Two main reasons have been identified that explain the poor performance in machine learning. First, the flexibility in machine learning methods is a double-edged sword, making them prone to overfitting.[59 ] Second, similar to the stationarity requirement in statistical models, machine learning models are sensitive to how the inputs are preprocessed.[263759]This ensures that the data distribution is the same during training and testing.

A recent trend is the development of hybrid models. They address the above two limitations and show improved properties in various applications compared to pure statistical and machine learning methods. [38, 64, 65, 66 ] Hybrid methods combine well-analyzed quantitative time series models with deep learning. There, a deep neural network is used that generates model parameters at each time step. The hybrid model, on the other hand, allows domain experts to train the neural network with known information. This reduces the assumed space of the network and facilitates generalization.

Non-stochastic hybrid model

In parametric time series models, the forecasting equation is usually analytic and outputs a point estimate. In a non-probabilistic hybrid model, such a prediction equation is modified to combine statistical and deep learning elements.

The ES-RNN (Exponential Smoothing RNN) updates the Hult-Winters exponential smoothing model by combining the multiplier level and seasonality factors with the output of deep learning, as shown in the following equation.

Stochastic Hybrid Model

Stochastic hybrid models are used in applications where distributional modeling is important. Stochastic generative models are used for time kinematics such as Gaussian processes and linear state-space models. Rather than updating the prediction equation, We use a neural network to generate parameters that predict the distribution at each step.

For example, a deep state-space model encodes the time-varying parameters of a linear state-space as in the equation below and infers them through a Kalman filter.

Using deep learning to facilitate decision support

While modelers are primarily concerned with forecast accuracy, end users generally use forecasts to guide their future behavior. Even in the early stages, where time series forecasting is essential, a better understanding of the temporal dynamics and motivations behind model forecasting can help users optimize their decision-making.

Interpretability of time series data

There is a growing need to understand the "how and why" of model prediction when applying neural networks to essential applications. These days, end users have little prior knowledge of the relationships between the increasing size and complexity of data sets. Since standard neural networks are black-box-like, a new research area has emerged on methods for interpreting deep learning models.

The technique of a posteriori interpretation

This model is an interpretation of the learned model. It helps to identify important feature values and examples without changing the original weights. One approach is to apply simpler surrogate models between the inputs and outputs of the neural network, such as LIME (Local Interpretable Model-Agnostic Explanation) [71 ], also known as XAI, SHAP ( Shapley additive explanations) [72 ], among others.
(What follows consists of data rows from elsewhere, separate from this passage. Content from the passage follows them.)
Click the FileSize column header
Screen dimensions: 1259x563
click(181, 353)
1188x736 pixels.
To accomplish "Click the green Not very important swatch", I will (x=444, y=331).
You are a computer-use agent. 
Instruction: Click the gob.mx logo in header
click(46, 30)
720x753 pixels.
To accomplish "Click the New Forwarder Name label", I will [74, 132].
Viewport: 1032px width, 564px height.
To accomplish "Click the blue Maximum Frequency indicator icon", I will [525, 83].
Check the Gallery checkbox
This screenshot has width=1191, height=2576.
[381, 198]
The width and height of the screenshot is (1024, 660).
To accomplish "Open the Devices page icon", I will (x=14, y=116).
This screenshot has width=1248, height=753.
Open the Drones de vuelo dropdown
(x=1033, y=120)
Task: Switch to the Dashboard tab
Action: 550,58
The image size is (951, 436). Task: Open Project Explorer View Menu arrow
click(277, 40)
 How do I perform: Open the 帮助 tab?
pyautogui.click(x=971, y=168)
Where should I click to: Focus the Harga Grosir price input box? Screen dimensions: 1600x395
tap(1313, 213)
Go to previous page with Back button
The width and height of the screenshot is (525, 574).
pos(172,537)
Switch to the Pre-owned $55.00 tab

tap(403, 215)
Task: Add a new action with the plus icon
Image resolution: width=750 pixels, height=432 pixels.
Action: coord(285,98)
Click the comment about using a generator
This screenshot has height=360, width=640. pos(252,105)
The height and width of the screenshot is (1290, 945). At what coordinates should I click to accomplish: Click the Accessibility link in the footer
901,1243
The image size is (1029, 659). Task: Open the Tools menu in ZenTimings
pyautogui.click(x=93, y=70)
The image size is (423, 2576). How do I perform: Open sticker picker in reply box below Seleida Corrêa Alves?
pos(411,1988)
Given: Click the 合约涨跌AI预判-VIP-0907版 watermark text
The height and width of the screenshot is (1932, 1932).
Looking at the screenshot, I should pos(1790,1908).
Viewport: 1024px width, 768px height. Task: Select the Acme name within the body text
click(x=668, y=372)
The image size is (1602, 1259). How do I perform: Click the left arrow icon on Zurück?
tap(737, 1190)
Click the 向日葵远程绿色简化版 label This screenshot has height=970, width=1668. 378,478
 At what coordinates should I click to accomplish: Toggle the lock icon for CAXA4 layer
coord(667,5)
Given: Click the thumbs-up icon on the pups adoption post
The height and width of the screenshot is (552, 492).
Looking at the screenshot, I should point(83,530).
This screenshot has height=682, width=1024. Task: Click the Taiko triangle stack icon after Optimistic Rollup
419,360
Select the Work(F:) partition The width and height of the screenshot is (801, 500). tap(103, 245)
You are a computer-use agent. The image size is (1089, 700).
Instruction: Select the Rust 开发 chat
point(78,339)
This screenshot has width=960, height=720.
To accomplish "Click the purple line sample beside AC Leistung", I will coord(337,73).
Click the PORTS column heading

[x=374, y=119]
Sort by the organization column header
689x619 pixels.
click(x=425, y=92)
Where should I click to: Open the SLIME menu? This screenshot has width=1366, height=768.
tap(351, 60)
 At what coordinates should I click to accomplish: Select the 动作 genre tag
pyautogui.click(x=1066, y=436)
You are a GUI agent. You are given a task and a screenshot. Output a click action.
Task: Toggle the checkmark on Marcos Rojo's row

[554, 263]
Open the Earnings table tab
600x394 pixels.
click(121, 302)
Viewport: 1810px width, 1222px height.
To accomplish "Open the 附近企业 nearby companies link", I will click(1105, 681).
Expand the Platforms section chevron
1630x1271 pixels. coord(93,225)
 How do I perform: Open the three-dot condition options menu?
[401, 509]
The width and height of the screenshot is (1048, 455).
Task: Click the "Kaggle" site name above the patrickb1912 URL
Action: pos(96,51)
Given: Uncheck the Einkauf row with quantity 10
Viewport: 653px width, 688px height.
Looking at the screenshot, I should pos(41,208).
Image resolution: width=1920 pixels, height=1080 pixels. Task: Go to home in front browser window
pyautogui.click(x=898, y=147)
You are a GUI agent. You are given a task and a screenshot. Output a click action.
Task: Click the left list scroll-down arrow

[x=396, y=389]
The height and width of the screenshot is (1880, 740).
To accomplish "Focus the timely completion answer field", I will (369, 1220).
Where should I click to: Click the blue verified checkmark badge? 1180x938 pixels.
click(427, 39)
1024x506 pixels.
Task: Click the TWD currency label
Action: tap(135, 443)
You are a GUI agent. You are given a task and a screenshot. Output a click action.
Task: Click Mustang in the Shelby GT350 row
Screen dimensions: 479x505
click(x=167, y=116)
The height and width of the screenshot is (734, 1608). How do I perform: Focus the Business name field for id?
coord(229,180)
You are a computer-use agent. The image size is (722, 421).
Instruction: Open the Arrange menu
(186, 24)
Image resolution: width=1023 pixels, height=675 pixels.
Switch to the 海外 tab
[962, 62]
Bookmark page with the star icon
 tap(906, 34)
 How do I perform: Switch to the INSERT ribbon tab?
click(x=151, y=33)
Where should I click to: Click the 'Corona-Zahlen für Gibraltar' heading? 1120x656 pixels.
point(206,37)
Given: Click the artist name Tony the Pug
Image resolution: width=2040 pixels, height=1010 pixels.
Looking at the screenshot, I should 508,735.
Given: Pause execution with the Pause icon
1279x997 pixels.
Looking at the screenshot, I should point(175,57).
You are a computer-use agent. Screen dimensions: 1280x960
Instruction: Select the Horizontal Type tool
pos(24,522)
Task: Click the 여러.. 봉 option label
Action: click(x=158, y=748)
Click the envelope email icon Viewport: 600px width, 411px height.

Subsequently, gradient-based methods were proposed, such as Saliency maps [73, 74 ], Influence Functions [75 ]. They analyze the gradient of the network to find which inputs have the most influence on the loss. A posteriori interpretability methods reveal feature value properties, while sequential dependencies between inputs are usually ignored.

Interpretability incorporated by attention weights

The other approach is to design the architecture directly using explainable elements. Usually, the attention layer is strategically incorporated. Analysis of the attention weights reveals the relative weights of the feature values at each point in time. There are examples where the magnitude of the attention weights in a particular example analyzes which time points were most important to the prediction, [53, 55, 76 ] and where the time variation of the distribution of the attention vectors shows consistent temporal relationships such as seasonality. [54 ]

Factually incorrect predictions, causal inference over time

In addition, deep learning can support decision-making by making out-of-observation predictions or predicting non-factual cases. Predicting non-factual cases is particularly useful for scenario analysis applications. It can be used to predict both the past and the future.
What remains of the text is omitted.